大規模多国籍企業に対しても9%の法人税率を10年間維持

(ハンガリー、世界)

ブダペスト発

2021年10月25日

ハンガリー政府は、10月8日にパリで行われた「BEPS(税源浸食と利益移転)に関するOECD/G20包摂的枠組み」の国際交渉において、10年間の税率移行期間中は企業の有形資産や給与支出に対して課税を行わない特別税率を適用し、結果として国内の法人税率をこれまでどおりの9%に維持できるようにすることを条件に、法人税の国際的な最低税率の設定に関する合意に加わったと、政府ホームページを通じて10月11日に発表した。

OECDの法人税の最低税率設定に関する提案に関して、これまでハンガリー、エストニア、アイルランドの3カ国は協定への合意を拒否してきた。ハンガリー政府はこれまでの協議の中で、合意の条件として国内での増税は行わないこと、また、この法人税最低税率設定が、ハンガリー経済の国際競争力の優位性を損なわず、ハンガリー人の雇用を保護するものになるべきだといった条件を、一貫して主張し続けていた。

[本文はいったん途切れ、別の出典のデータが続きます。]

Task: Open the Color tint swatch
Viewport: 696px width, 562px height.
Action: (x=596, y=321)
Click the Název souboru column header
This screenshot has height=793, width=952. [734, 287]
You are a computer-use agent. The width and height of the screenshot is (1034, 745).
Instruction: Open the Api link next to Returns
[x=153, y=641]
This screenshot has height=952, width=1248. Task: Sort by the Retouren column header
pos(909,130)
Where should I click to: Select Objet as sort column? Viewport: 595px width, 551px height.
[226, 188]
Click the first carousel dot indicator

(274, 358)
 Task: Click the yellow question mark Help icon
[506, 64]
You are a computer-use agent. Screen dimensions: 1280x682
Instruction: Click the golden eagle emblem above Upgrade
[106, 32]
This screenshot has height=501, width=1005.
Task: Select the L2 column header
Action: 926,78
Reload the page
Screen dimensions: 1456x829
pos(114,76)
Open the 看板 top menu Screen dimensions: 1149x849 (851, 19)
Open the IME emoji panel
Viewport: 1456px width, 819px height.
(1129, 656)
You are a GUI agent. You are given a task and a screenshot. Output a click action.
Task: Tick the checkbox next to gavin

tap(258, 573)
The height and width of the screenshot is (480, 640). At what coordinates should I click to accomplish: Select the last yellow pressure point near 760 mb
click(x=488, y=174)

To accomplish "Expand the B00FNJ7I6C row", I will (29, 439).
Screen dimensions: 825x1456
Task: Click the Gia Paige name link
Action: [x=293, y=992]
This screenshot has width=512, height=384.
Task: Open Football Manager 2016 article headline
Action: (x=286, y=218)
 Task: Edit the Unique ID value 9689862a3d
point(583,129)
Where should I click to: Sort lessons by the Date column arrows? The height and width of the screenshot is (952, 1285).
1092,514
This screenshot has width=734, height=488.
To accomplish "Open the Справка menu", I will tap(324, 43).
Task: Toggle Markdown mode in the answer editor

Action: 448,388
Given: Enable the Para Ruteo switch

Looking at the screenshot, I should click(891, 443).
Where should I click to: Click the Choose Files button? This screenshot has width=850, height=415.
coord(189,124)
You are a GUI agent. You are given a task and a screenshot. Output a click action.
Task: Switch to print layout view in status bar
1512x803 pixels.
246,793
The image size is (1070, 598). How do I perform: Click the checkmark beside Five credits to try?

この国際協定では、米国の大手テクノロジー企業を含む、グループ連結売上高が7億5,000万ユーロを超える大規模多国籍企業に課される最低法人税率を15%に設定するとしているが、ハンガリーの法人税率は9%とEU加盟国で最も低く、政府は投資を呼び込むための競争力を失うことを懸念し、この協定に強く反対していた。

今回これら3カ国が協定に合意したことで、国際的な税制改革は、OECDおよびG20の全ての国で支持され、またEU全加盟国を含む136カ国が合意したことになった。ハンガリーのバルガ・ミハーイ財務相はソーシャルメディアを通じて、政府はハンガリーの利益を確実に主張することに成功したとコメントした。

国際的最低法人税率は、2022年に多国間条約を締結した後、2023年から導入される予定だ。